Perhaps the Discussion section, in the context of a Rule 104(a) proceeding, has some role in evaluating the challenged expert witness’s opinion, but surely it is a weak factor at best.  And clearly, the disagreement with the study authors’ conclusions or opinions, as reflected by speculative Discussion sections, can cut both ways.  Study authors may downplay their findings – appropriately or inappropriately, but study authors often overplay their findings and distort or misinterpret how their findings fit into the full picture of other studies and other evidence.  The quality of peer-reviewed publications is simply too irregular and unpredictable to make the subjective, evaluative comments in hearsay papers the touchstone for admissibility or inadmissibility.

Furthermore, courts should be asking why a testifying expert witness, or the witnesses who are countering the challenged witness, should advert to the Discussion section of a published article.  If an expert witness cannot interpret the Methods and Results sections, then in all likelihood he or she lacks the requisite expertise to offer a reliable opinion.

Joiner’s misplaced emphasis upon study authors’ Discussion sections has gained a foothold in the case law interpreting Rule 702.  In Huss v. Gayden, 571 F.3d 442  (5th Cir. 2009), for example, the Court declared:

“It is axiomatic that causation testimony is inadmissible if an expert relies upon studies or publications, the authors of which were themselves unwilling to conclude that causation had been proven.”

Id. (citing Vargas v. Lee, 317 F.3d 498, 501-01 (5th Cir. 2003) (noting that studies that did not themselves embrace causal conclusions undermined the reliability of the plaintiffs’ expert witness’s testimony that trauma caused fibromyalgia), and McClain v. Metabolife Int’l, Inc., 401 F.3d 1233, 1247-48 (11th Cir. 2005) (expert witnesses’ reliance upon studies that did not reach causal conclusions about ephedrine supported the challenge to the reliability of their proffered opinions).

This aspect of Joiner perpetuates an authority-based view of science to the detriment of requiring good and sufficient reasons to support the testifying expert witnesses’ opinions.  The problem with Joiner’s suggestion that expert witness opinion should not be admissible if it disagrees with the study authors’ Discussion section is that sometimes study authors grossly over-interpret their data.  When it comes to scientific studies written by “political scientists” (scientists who see their work as advancing a political cause or agenda), then the Discussion section often becomes a fertile source of unreliable, speculative opinions that should not be given credence in Rule 104(a) contexts, and certainly should not be admissible in trials.

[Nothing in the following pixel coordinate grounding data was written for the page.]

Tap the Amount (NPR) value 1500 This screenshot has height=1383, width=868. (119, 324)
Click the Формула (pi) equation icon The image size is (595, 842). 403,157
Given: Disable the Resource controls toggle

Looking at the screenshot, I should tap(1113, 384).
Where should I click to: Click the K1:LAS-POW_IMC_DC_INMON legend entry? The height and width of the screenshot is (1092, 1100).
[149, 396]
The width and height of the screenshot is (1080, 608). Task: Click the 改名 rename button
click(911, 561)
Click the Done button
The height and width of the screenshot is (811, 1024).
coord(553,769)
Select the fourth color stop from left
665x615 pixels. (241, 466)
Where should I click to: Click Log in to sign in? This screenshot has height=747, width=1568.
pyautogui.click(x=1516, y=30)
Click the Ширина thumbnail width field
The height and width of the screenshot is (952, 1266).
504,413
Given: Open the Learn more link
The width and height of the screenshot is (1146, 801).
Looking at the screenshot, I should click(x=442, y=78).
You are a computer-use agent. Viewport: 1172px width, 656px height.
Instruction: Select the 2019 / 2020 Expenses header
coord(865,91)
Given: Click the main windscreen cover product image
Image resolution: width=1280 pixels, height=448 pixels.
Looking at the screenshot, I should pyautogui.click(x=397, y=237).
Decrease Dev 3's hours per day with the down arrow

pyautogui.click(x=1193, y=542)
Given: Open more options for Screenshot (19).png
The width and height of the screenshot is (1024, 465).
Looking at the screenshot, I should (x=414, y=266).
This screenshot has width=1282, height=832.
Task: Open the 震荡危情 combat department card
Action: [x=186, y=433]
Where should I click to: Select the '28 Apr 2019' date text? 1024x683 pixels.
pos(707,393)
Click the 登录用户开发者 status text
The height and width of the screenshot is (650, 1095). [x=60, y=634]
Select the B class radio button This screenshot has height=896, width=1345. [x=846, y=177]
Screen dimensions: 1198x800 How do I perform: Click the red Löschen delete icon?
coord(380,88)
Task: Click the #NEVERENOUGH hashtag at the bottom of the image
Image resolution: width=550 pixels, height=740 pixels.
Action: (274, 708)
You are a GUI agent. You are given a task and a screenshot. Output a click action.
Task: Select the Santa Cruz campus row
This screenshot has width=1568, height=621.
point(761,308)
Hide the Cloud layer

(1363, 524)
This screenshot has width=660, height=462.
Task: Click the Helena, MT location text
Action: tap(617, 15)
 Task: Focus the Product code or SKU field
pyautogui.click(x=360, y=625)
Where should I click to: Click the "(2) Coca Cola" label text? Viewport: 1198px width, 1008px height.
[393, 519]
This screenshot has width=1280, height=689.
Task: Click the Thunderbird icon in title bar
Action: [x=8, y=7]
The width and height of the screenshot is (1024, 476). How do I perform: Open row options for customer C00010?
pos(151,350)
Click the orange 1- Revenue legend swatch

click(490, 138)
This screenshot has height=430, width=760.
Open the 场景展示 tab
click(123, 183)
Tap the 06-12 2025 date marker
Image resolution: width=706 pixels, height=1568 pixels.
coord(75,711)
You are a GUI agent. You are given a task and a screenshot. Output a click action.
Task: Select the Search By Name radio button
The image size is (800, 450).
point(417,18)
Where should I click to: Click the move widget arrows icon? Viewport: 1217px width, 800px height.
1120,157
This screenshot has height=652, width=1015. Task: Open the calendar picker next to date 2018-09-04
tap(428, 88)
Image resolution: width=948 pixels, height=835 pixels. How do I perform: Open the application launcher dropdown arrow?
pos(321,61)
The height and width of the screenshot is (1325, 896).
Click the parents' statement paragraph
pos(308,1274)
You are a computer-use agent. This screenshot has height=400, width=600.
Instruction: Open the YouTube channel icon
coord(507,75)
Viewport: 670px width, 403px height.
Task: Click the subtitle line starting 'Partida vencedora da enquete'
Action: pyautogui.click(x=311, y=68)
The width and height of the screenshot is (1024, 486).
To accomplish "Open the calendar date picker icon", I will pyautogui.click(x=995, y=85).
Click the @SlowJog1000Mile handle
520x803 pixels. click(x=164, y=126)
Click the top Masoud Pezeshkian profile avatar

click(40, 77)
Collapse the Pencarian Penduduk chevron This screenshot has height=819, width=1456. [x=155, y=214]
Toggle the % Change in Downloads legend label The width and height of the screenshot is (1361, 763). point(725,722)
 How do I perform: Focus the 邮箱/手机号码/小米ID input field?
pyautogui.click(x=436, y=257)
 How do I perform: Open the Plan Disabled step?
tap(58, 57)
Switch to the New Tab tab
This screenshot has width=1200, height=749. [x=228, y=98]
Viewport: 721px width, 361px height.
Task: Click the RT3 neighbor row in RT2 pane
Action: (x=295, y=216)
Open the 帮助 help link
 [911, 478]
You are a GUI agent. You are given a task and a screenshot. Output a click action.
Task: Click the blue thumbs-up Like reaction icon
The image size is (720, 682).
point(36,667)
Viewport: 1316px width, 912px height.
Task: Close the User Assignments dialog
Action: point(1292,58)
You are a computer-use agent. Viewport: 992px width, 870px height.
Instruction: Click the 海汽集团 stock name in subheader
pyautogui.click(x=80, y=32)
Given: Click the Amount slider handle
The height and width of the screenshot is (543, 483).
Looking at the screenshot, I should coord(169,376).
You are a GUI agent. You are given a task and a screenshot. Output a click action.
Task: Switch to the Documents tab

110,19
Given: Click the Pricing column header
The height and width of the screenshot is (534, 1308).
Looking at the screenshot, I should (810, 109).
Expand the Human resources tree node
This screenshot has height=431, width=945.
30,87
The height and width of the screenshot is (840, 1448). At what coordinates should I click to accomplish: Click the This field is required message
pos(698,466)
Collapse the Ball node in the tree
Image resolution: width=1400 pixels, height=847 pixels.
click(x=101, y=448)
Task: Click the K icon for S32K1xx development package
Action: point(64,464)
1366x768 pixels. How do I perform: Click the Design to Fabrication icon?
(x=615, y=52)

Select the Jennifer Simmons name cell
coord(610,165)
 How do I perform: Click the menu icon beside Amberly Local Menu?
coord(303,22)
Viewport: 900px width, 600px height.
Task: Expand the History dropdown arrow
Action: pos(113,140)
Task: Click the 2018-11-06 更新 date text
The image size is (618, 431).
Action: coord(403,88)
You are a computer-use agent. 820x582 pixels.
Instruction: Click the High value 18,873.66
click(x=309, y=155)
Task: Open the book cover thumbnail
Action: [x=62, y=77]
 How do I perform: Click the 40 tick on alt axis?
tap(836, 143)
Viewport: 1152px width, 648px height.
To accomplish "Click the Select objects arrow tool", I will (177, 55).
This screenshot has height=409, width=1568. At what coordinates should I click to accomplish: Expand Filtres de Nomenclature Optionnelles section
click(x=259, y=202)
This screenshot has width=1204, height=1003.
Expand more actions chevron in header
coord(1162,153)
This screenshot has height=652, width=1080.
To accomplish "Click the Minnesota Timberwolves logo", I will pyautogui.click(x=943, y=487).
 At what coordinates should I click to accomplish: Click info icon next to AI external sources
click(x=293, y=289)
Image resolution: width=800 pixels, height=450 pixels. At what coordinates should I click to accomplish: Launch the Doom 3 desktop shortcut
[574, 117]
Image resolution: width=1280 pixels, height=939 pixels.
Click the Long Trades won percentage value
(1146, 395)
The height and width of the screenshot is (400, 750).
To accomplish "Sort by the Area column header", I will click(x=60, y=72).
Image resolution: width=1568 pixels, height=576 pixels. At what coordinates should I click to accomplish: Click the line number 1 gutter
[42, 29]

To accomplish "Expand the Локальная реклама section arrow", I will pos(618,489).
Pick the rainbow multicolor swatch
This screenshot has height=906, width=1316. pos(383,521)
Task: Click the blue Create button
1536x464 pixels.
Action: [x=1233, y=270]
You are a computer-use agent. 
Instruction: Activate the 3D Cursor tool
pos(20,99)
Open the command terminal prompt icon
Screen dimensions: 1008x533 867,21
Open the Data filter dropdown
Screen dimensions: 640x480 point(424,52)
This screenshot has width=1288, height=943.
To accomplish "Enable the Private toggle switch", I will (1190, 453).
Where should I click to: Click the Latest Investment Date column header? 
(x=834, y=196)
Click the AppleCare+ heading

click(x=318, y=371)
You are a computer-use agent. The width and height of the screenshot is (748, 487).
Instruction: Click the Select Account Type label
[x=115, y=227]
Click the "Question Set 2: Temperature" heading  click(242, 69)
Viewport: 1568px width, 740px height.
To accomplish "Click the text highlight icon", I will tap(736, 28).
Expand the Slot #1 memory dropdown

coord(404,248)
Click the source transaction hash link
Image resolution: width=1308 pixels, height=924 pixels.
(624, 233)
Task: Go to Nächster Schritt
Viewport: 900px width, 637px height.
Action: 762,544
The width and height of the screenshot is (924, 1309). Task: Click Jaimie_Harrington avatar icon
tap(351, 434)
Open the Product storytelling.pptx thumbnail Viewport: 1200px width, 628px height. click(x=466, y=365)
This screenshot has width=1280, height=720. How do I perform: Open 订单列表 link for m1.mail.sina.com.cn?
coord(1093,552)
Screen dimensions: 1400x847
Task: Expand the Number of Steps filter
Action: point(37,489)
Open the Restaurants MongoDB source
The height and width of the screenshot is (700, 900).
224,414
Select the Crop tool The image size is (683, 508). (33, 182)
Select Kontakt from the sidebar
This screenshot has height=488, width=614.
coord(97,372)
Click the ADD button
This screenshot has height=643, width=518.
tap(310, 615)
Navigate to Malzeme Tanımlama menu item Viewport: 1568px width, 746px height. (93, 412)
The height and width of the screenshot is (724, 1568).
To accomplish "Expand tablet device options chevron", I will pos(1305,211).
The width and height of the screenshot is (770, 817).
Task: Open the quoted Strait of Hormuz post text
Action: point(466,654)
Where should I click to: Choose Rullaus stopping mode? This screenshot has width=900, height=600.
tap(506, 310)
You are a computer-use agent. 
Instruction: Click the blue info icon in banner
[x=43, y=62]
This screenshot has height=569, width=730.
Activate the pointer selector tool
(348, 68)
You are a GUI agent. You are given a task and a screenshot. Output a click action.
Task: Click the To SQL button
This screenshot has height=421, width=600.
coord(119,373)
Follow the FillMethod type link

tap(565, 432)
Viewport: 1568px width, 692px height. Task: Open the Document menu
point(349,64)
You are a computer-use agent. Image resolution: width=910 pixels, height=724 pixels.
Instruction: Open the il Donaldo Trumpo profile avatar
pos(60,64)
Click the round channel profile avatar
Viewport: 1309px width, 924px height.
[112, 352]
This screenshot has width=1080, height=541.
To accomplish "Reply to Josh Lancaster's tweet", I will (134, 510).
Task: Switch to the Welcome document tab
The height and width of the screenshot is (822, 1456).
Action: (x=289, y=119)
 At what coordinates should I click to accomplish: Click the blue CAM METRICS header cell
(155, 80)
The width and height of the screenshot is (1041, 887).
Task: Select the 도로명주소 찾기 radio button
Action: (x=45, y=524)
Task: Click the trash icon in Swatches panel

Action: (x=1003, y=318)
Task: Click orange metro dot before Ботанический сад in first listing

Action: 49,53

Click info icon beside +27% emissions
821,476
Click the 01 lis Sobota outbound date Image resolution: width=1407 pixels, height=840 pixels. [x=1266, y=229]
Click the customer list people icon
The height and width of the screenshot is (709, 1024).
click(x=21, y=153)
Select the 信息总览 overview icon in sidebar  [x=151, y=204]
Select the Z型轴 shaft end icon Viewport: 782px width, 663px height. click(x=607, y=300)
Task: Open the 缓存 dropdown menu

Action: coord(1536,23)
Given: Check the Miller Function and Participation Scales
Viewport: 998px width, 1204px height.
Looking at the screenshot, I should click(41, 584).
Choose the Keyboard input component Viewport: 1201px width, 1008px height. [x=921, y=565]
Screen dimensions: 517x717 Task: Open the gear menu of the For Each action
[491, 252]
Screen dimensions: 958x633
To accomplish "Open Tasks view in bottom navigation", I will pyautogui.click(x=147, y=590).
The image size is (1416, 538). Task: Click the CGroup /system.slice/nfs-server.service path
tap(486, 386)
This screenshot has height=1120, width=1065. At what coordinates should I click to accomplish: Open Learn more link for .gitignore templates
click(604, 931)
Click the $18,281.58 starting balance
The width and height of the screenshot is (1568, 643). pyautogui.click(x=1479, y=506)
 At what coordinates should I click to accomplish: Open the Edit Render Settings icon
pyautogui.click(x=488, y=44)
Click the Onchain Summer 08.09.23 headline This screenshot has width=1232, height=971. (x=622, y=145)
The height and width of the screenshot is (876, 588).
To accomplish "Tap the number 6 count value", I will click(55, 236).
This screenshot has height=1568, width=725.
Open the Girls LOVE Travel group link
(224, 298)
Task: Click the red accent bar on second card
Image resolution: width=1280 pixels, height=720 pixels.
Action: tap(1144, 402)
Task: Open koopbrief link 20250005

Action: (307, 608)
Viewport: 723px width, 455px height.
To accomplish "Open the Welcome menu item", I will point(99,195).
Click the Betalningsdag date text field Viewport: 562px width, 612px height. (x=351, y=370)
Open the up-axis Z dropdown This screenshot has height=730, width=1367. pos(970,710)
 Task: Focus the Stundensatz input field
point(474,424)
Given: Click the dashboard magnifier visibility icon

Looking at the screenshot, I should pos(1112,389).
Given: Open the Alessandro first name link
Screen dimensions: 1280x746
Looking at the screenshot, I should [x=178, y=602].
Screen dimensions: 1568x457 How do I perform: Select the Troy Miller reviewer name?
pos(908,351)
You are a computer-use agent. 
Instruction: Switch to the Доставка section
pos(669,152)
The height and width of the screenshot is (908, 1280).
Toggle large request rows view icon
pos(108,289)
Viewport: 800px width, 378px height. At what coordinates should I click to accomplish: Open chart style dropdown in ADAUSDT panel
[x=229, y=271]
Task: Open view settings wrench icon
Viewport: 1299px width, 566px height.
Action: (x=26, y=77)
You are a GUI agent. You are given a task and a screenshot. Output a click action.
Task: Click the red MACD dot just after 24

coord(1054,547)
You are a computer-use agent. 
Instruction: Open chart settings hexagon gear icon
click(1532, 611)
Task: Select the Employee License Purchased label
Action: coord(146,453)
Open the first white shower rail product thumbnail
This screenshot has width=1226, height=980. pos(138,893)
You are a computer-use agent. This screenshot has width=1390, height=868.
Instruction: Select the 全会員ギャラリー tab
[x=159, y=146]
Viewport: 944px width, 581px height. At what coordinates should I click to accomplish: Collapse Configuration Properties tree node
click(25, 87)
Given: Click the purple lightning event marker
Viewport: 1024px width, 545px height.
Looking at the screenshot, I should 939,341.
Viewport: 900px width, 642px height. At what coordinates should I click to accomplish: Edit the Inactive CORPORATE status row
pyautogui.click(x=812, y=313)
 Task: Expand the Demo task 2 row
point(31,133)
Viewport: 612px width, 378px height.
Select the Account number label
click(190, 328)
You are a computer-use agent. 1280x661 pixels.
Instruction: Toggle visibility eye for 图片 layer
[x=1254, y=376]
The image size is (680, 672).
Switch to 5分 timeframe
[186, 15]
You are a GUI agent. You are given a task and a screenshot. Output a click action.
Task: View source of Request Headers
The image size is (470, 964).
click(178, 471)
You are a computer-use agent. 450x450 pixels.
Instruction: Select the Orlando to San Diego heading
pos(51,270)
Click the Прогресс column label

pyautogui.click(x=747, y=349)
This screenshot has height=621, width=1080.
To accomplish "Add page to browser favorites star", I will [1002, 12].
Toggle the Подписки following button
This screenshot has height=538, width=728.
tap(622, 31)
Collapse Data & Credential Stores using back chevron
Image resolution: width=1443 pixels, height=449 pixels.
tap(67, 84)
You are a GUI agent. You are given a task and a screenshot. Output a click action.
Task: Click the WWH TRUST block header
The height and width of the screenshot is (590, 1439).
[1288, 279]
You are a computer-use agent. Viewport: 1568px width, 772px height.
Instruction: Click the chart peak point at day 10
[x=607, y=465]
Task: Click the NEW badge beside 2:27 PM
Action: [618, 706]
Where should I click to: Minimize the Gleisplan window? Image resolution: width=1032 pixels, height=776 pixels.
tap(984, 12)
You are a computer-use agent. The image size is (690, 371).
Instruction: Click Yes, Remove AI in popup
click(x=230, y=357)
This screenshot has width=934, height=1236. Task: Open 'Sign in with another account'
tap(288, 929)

There have been, and will continue to be, occasions in which published studies contain data, relevant and important to the causation issue, but which studies also contain speculative, personal opinions expressed in the Introduction and Discussion sections.  The parties’ expert witnesses may disagree with those opinions, but such disagreements hardly reflect poorly upon the testifying witnesses.  Neither sides’ expert witnesses should be judged by those out-of-court opinions.  Perhaps the hearsay Discussion section may be considered under Rule 104(a), which suspends the application of the Rules of Evidence, but it should hardly be an important or dispositive factor, other than raising questions for the reviewing court.

Expert witnesses should not be constrained or excluded for relying upon study data, when they disagree with the hearsay authors’ conclusions or discussions.  Given how many journals cater to advocacy scientists, and how variable the quality of peer review is, testifying expert witnesses should be required to have the expertise to interpret the data without substantial reliance upon, or reference to, the interpretative comments in the published literature.